The consensus weight and advertised bandwidth are proper as per what they
should be, considering the relay's configuration. More than this, they have
not changed for years. So, I started to look at it more closely.
Apparently the overload is triggered at 5-6 days by flooding it with circuit
creation requests. All I can see in tor.log is:
[warn] Your computer is too slow to handle this many circuit creation
requests! Please consider using the MaxAdvertisedBandwidth config option or
choosing a more restricted exit policy. [68382 similar message(s) suppressed
in last 482700 seconds]
[warn] Your computer is too slow to handle this many circuit creation
requests! Please consider using the MaxAdvertisedBandwidth config option or
choosing a more restricted exit policy. [7882 similar message(s) suppressed
in last 60 seconds]
This message is logged like 4-5 or 6 time as 1 minute (60 sec) difference
between each warn entry.
After that, the relay is back to normal. So it feels like it is being probed
or something like this. CPU usage is at 65%, RAM is at under 45%, SSD no
problem, bandwidth no problem.
Very plausible theory, especially in the context of such "burst" of traffic,
we can rule out that all the sudden your relay has become facebook.onion
guard.
Metrics port says:
tor_relay_load_tcp_exhaustion_total 0
tor_relay_load_onionskins_total{type="tap",action="processed"} 52073
tor_relay_load_onionskins_total{type="tap",action="dropped"} 0
tor_relay_load_onionskins_total{type="fast",action="processed"} 0
tor_relay_load_onionskins_total{type="fast",action="dropped"} 0
tor_relay_load_onionskins_total{type="ntor",action="processed"} 8069522
tor_relay_load_onionskins_total{type="ntor",action="dropped"} 273275
So if we account the dropped ntor circuits with the processed ntor circuits
we end up with a reasonable % (it's >8 million vs <300k).
Yeah so this is ~3.38% drop so it immediately triggers the overload signal.
So the question here is: does the computed consensus weight of a relay
change if that relay keeps sending reports to directory authorities that it
is being overloaded? If yes, could this be triggered by an attacker, in
order to arbitrary decrease a relay's consensus weight even when it's not
really overloaded (to maybe increase the consensus weights of other
malicious relays that we don't know about)?

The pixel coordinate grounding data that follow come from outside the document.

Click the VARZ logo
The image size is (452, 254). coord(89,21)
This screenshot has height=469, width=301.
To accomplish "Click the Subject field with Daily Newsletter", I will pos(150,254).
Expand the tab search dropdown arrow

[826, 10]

Correct, this is a possibility indeed. I'm not entirely certain that this is
the case at the moment as sbws (bandwidth authority software) might not be
downgrading the bandwidth weights just yet.

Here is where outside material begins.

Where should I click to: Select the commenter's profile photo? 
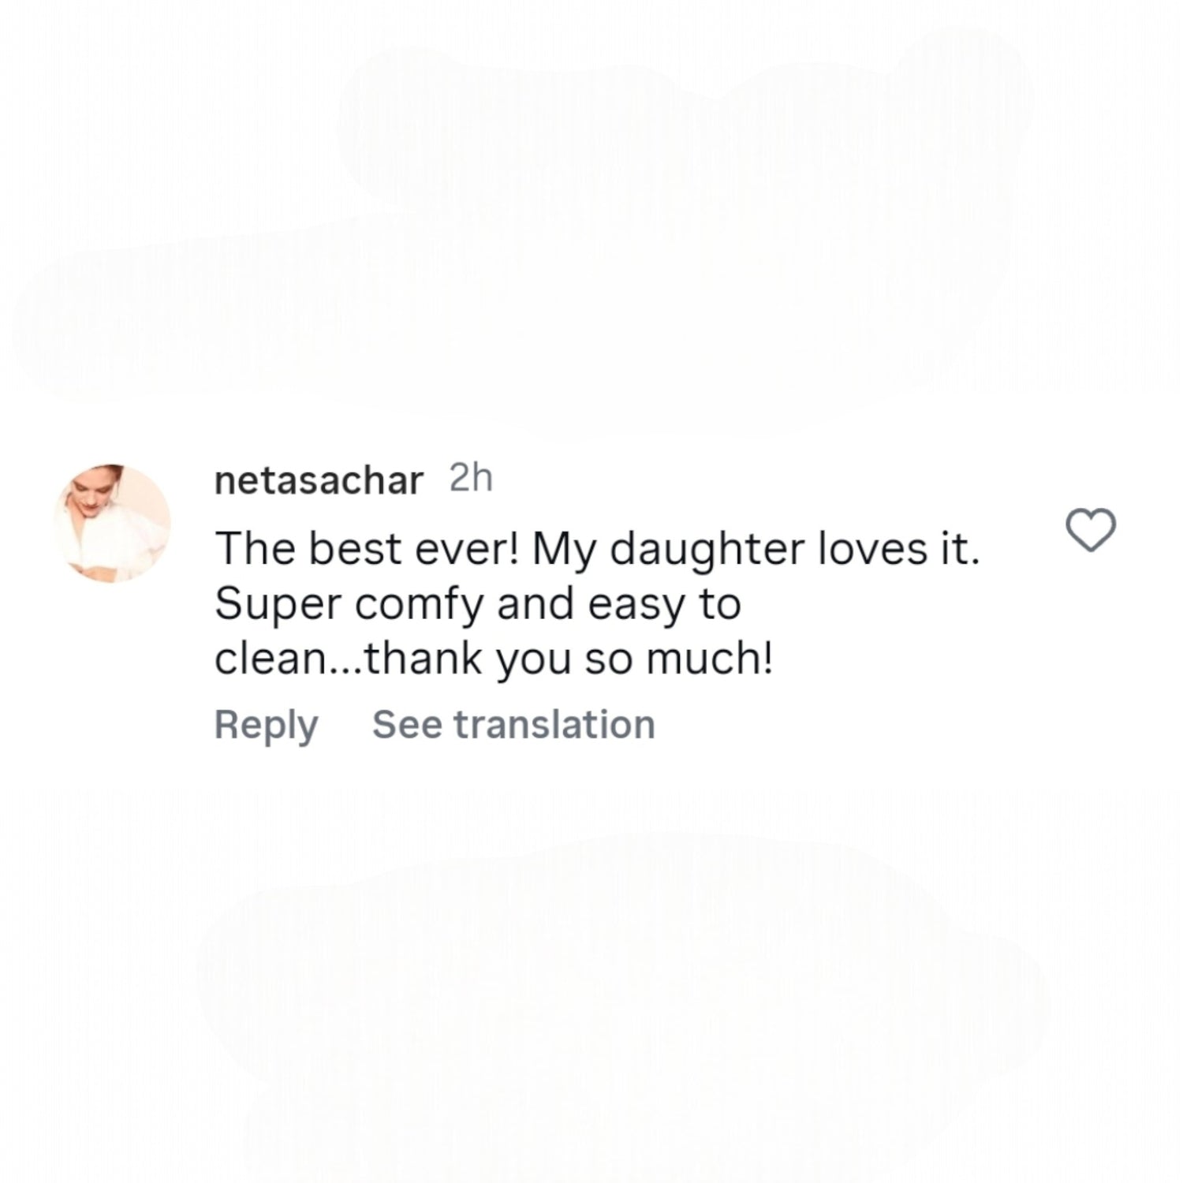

But regardless, the point is that it is where we are going to. But we have
control over this so now is a good time to notice these problems and act.
I'll try to get back to you asap after talking with the network team.
Also, as a side note, I think that if the dropped/processed ratio is not
over 15% or 20% a relay should not consider itself overloaded. Would this be
a good idea?
Plausible that it could be better idea! Unclear what an optimal percentage is
but, personally, I'm leaning towards that we need higher threshold so they are
not triggered in normal circumstances.
But I think if we raise this to 20% let say, it might not stop an attacker
from triggering it. It might just make it that it is a bit longer.